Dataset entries
::::

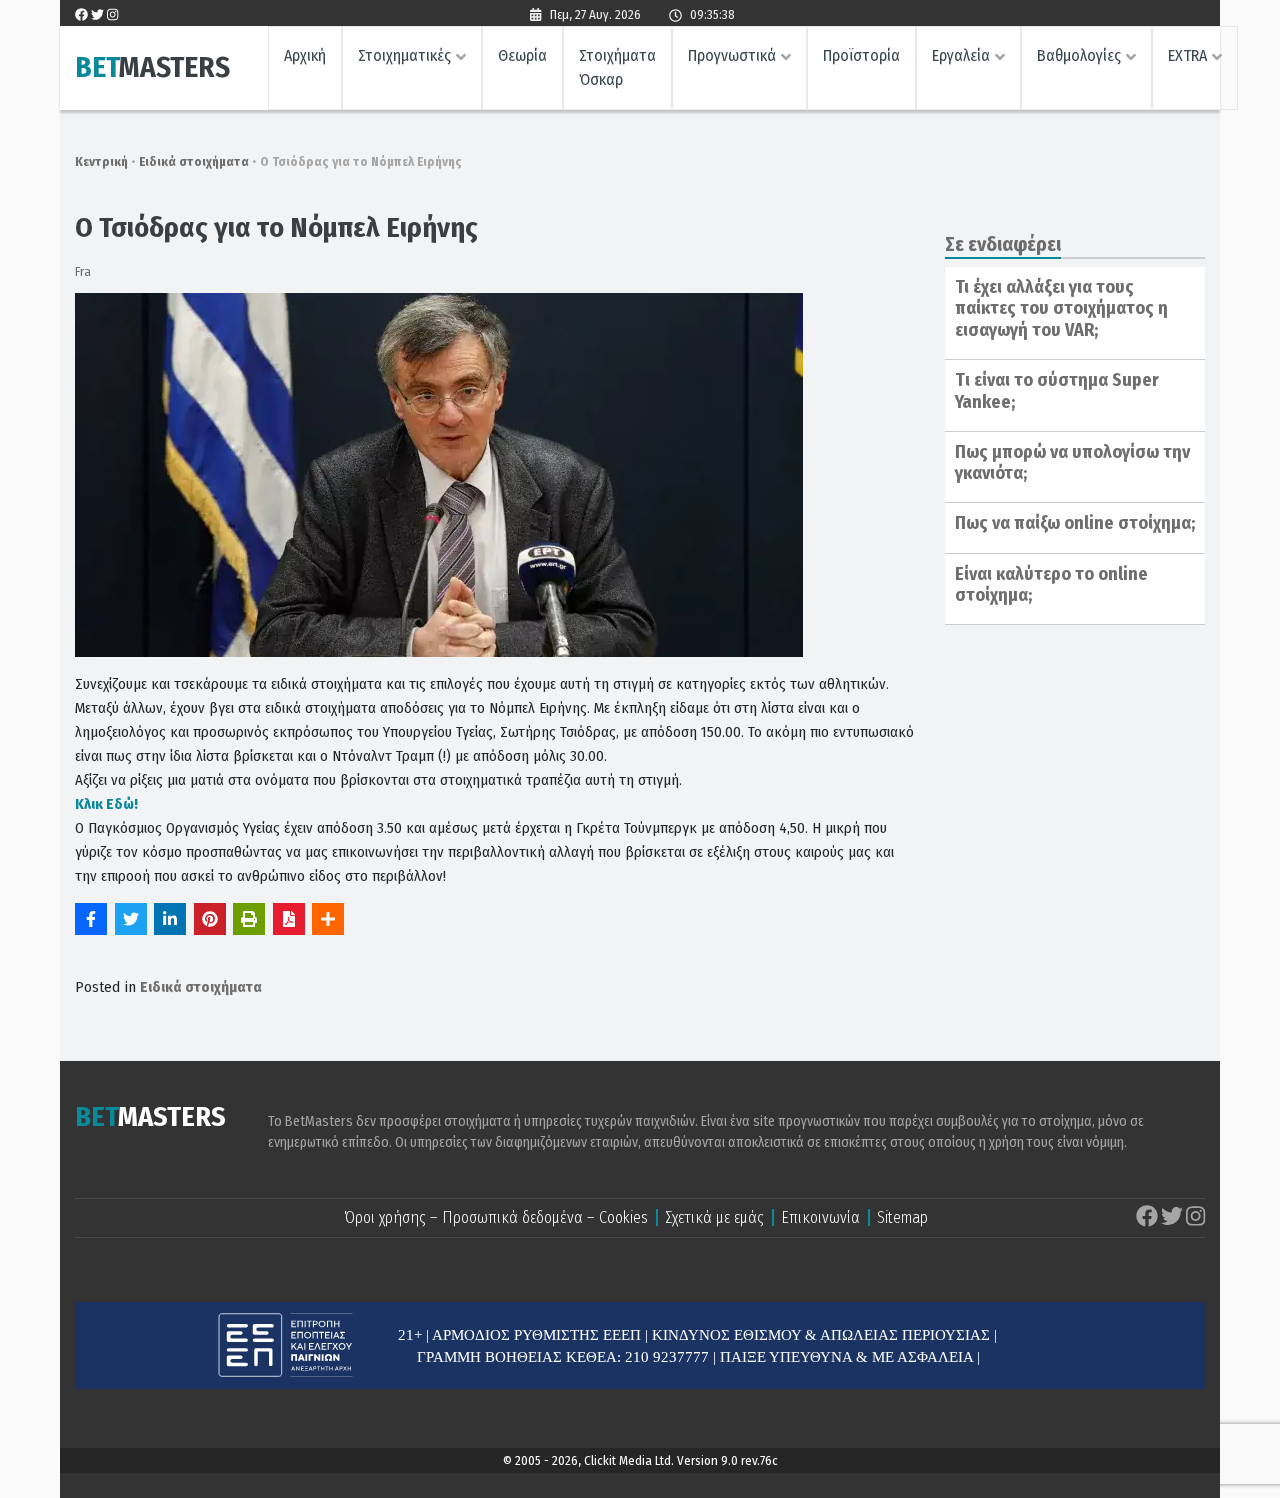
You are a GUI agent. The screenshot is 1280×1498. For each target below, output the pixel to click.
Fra (83, 271)
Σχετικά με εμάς (714, 1217)
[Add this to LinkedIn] (170, 919)
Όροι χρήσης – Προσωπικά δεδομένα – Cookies (496, 1217)
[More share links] (328, 919)
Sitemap (902, 1217)
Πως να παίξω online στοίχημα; (1075, 523)
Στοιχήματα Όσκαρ (617, 67)
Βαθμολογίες (1079, 55)
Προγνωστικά (732, 55)
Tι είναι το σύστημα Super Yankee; (1057, 391)
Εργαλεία (961, 55)
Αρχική (305, 55)
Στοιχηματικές (404, 55)
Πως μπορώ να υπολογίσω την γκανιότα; (1072, 463)
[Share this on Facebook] (91, 919)
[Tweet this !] (131, 919)
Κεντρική (101, 161)
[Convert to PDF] (289, 919)
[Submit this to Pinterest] (210, 919)
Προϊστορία (861, 55)
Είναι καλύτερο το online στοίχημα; (1051, 585)
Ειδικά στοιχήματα (194, 161)
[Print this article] (249, 919)
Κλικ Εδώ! (106, 804)
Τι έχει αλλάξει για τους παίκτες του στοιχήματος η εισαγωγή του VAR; (1061, 308)
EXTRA (1187, 55)
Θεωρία (522, 55)
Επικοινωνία (820, 1217)
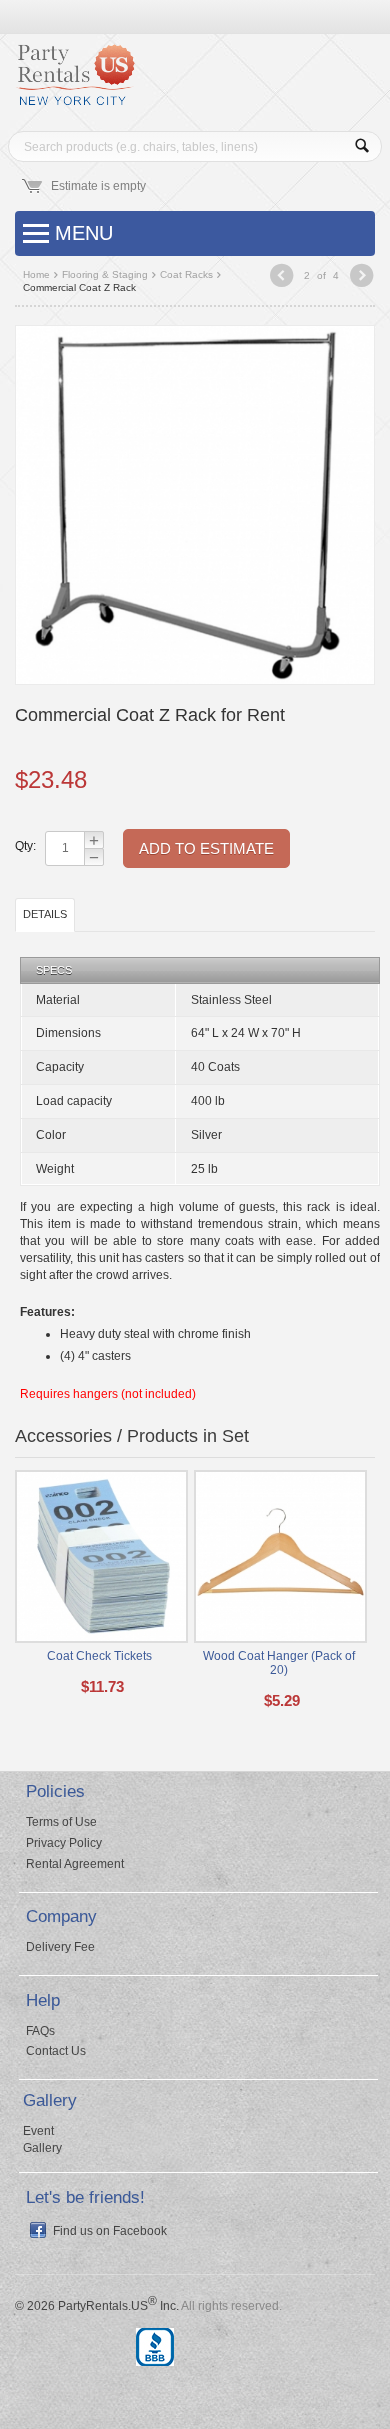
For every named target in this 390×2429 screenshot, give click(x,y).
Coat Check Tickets (99, 1656)
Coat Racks (186, 274)
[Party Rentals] (75, 82)
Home (36, 274)
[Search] (361, 146)
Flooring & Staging (105, 274)
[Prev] (281, 277)
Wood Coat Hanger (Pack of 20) (279, 1663)
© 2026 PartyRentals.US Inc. (97, 2306)
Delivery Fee (60, 1947)
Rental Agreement (75, 1864)
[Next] (361, 277)
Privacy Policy (64, 1843)
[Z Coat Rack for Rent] (194, 504)
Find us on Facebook (110, 2231)
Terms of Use (61, 1822)
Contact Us (56, 2051)
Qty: (25, 846)
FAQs (40, 2031)
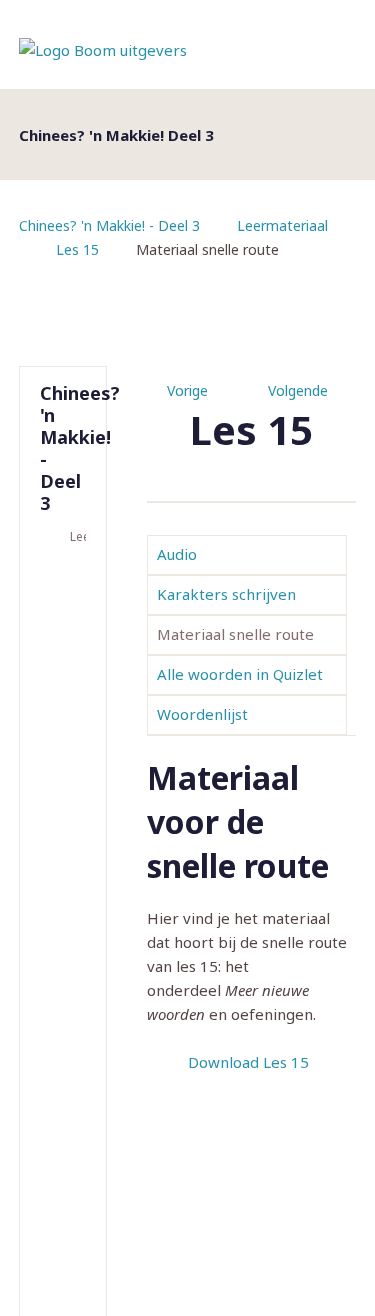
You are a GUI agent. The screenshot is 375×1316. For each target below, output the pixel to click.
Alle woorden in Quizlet (240, 674)
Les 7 (65, 919)
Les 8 (65, 975)
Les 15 (77, 249)
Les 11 (65, 1143)
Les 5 (65, 807)
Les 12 (65, 1199)
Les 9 (65, 1031)
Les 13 (65, 1255)
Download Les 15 (248, 1062)
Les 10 (65, 1087)
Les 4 (65, 751)
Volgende (298, 390)
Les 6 (65, 863)
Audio (177, 554)
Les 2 (65, 639)
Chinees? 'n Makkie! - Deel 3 (109, 225)
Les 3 (65, 695)
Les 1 (65, 583)
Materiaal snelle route (235, 634)
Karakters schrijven (226, 594)
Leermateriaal (282, 225)
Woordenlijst (202, 714)
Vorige (187, 390)
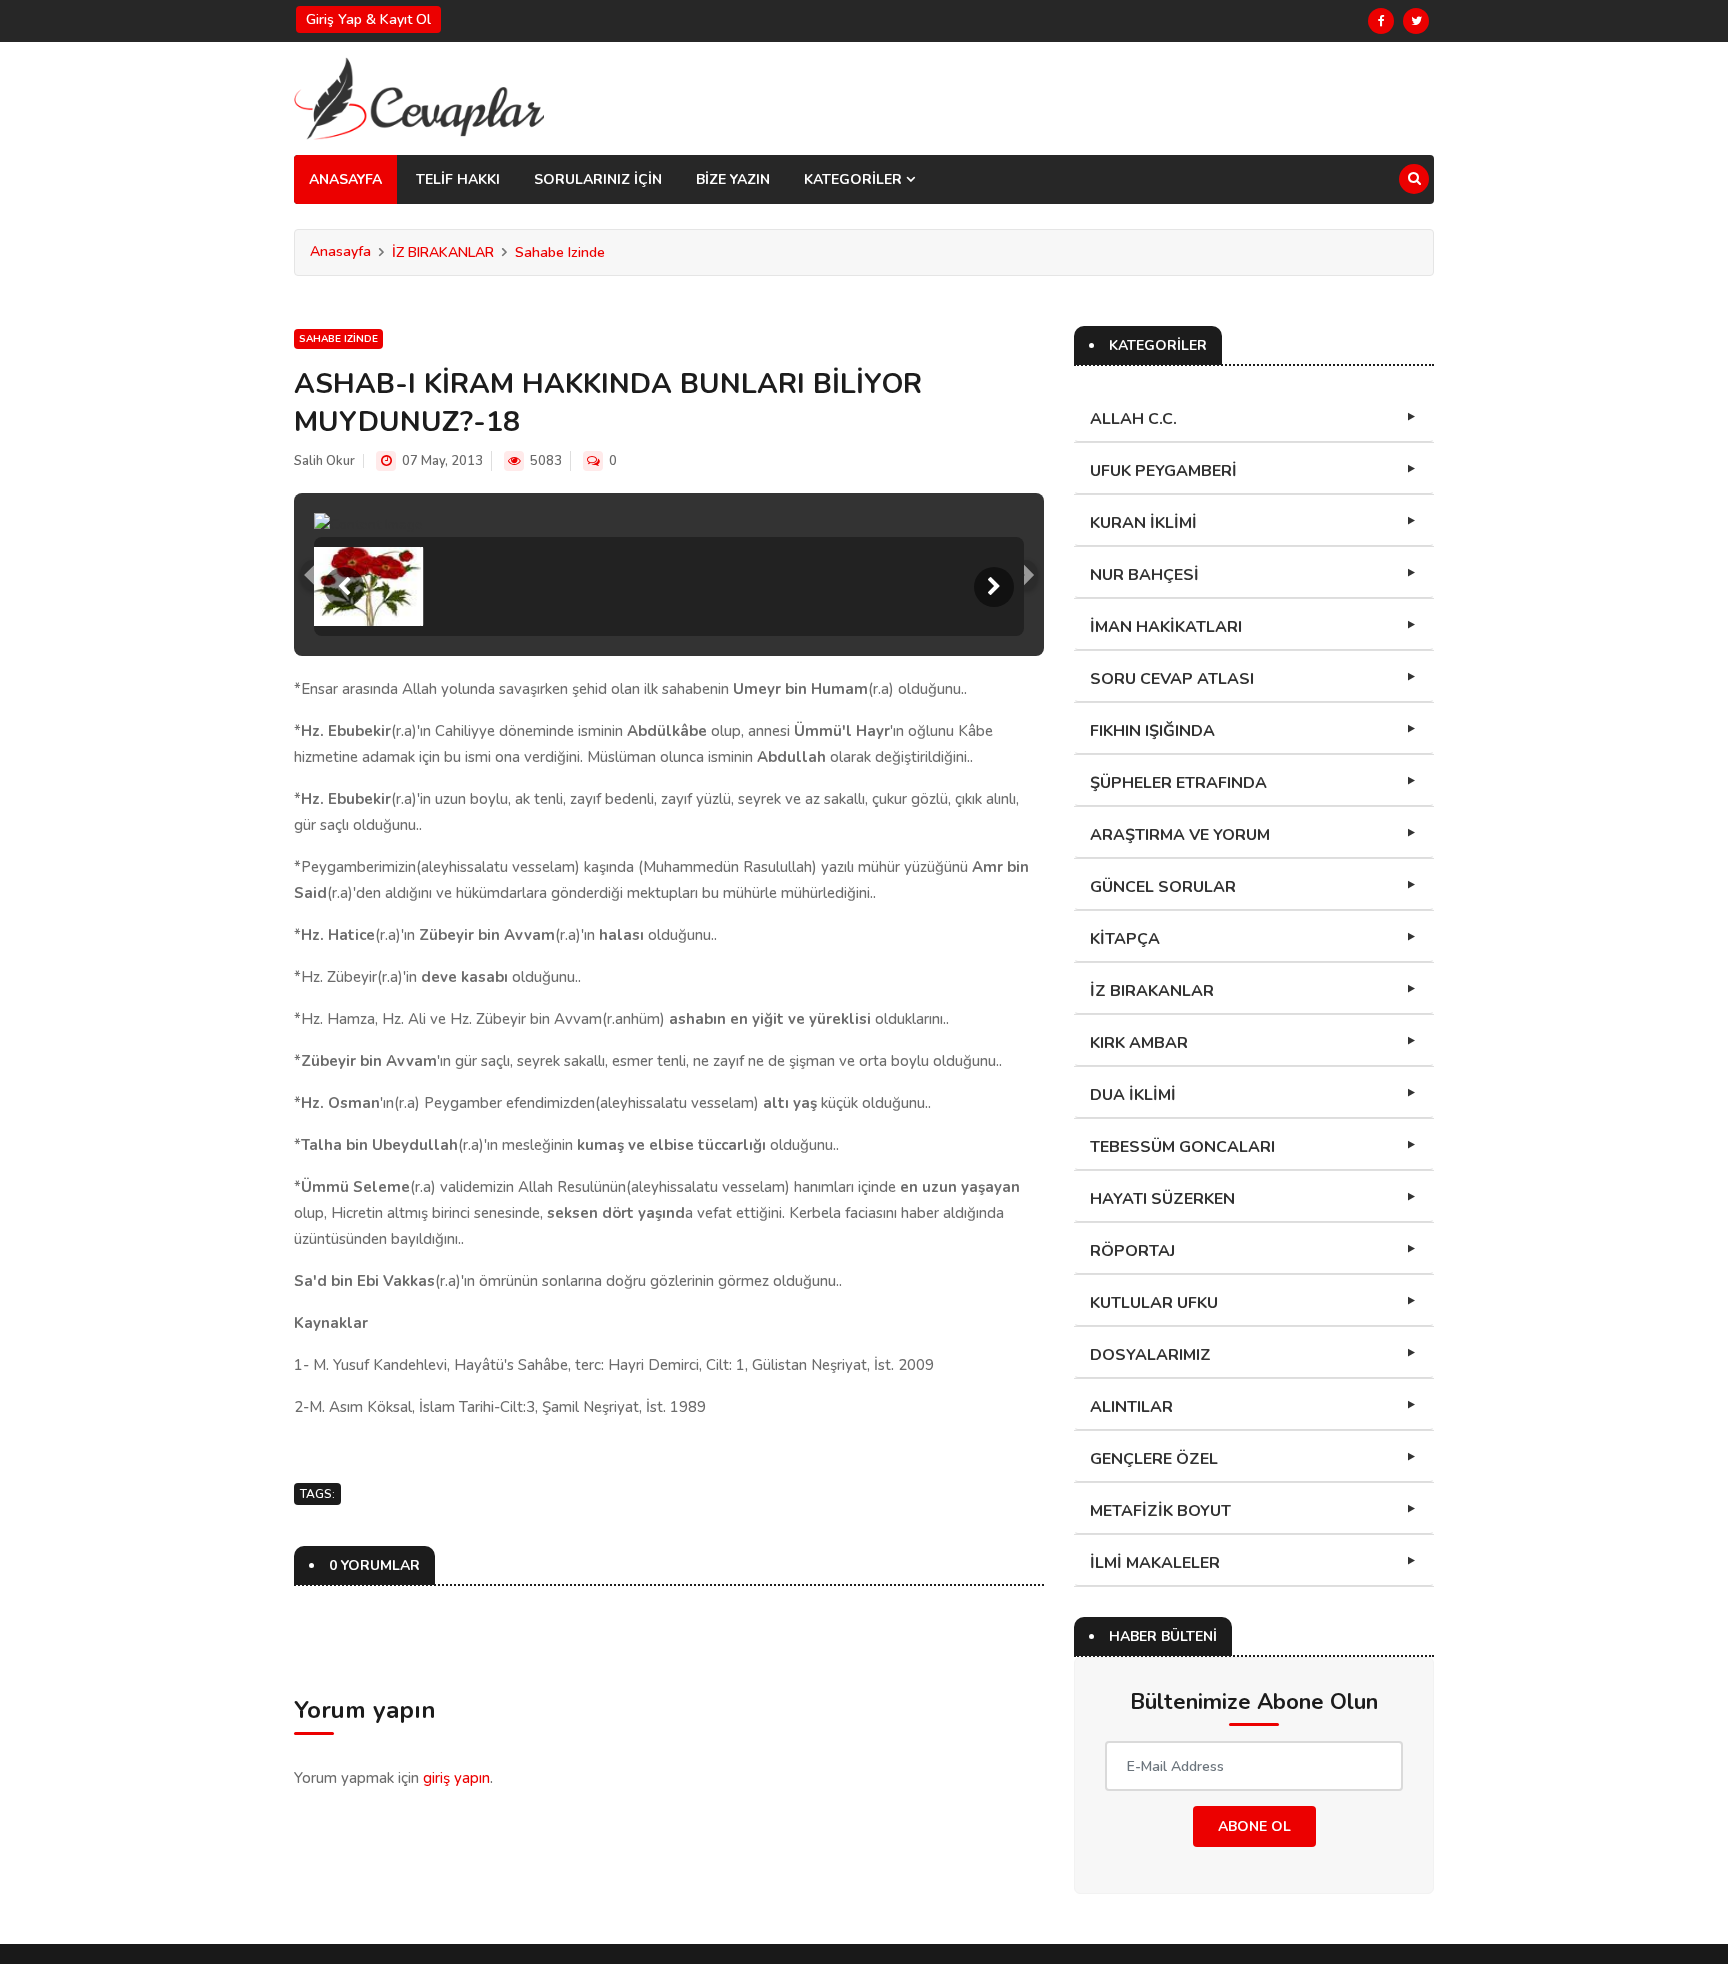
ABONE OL (1254, 1826)
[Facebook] (1381, 21)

::::

* Activity *
Return the entries verbatim without images.

* Solution below *
You are a GUI agent. The screenshot is 1280×1498. For each target below, output the pixel to click.
Fra (83, 271)
Σχετικά με εμάς (714, 1217)
[Add this to LinkedIn] (170, 919)
Όροι χρήσης – Προσωπικά δεδομένα – Cookies (496, 1217)
[More share links] (328, 919)
Sitemap (902, 1217)
Πως να παίξω online στοίχημα; (1075, 523)
Στοιχήματα Όσκαρ (617, 67)
Βαθμολογίες (1079, 55)
Προγνωστικά (732, 55)
Tι είναι το σύστημα Super Yankee; (1057, 391)
Εργαλεία (961, 55)
Αρχική (305, 55)
Στοιχηματικές (404, 55)
Πως μπορώ να υπολογίσω την γκανιότα; (1072, 463)
[Share this on Facebook] (91, 919)
[Tweet this !] (131, 919)
Κεντρική (101, 161)
[Convert to PDF] (289, 919)
[Submit this to Pinterest] (210, 919)
Προϊστορία (861, 55)
Είναι καλύτερο το online στοίχημα; (1051, 585)
Ειδικά στοιχήματα (194, 161)
[Print this article] (249, 919)
Κλικ Εδώ! (106, 804)
Τι έχει αλλάξει για τους παίκτες του στοιχήματος η εισαγωγή του VAR; (1061, 308)
EXTRA (1187, 55)
Θεωρία (522, 55)
Επικοινωνία (820, 1217)
For every named target in this 390×2429 screenshot, give click(x,y).
Coat Check Tickets (99, 1656)
Coat Racks (186, 274)
[Party Rentals] (75, 82)
Home (36, 274)
[Search] (361, 146)
Flooring & Staging (105, 274)
[Prev] (281, 277)
Wood Coat Hanger (Pack of 20) (279, 1663)
© 2026 PartyRentals.US Inc. (97, 2306)
Delivery Fee (60, 1947)
Rental Agreement (75, 1864)
[Next] (361, 277)
Privacy Policy (64, 1843)
[Z Coat Rack for Rent] (194, 504)
Find us on Facebook (110, 2231)
Terms of Use (61, 1822)
Contact Us (56, 2051)
Qty: (25, 846)
FAQs (40, 2031)
You are a GUI agent. The screenshot is 375×1316. For each target below, output the pixel to click.
Alle woorden in Quizlet (240, 674)
Les 7 (65, 919)
Les 8 (65, 975)
Les 15 (77, 249)
Les 11 (65, 1143)
Les 5 (65, 807)
Les 12 (65, 1199)
Les 9 (65, 1031)
Les 13 (65, 1255)
Download Les 15 (248, 1062)
Les 10 (65, 1087)
Les 4 (65, 751)
Volgende (298, 390)
Les 6 (65, 863)
Audio (177, 554)
Les 2 (65, 639)
Chinees? 'n Makkie! - Deel 3 (109, 225)
Les 3 (65, 695)
Les 1 (65, 583)
Materiaal snelle route (235, 634)
Karakters schrijven (226, 594)
Leermateriaal (282, 225)
Woordenlijst (202, 714)
Vorige (187, 390)
ABONE OL (1254, 1826)
[Facebook] (1381, 21)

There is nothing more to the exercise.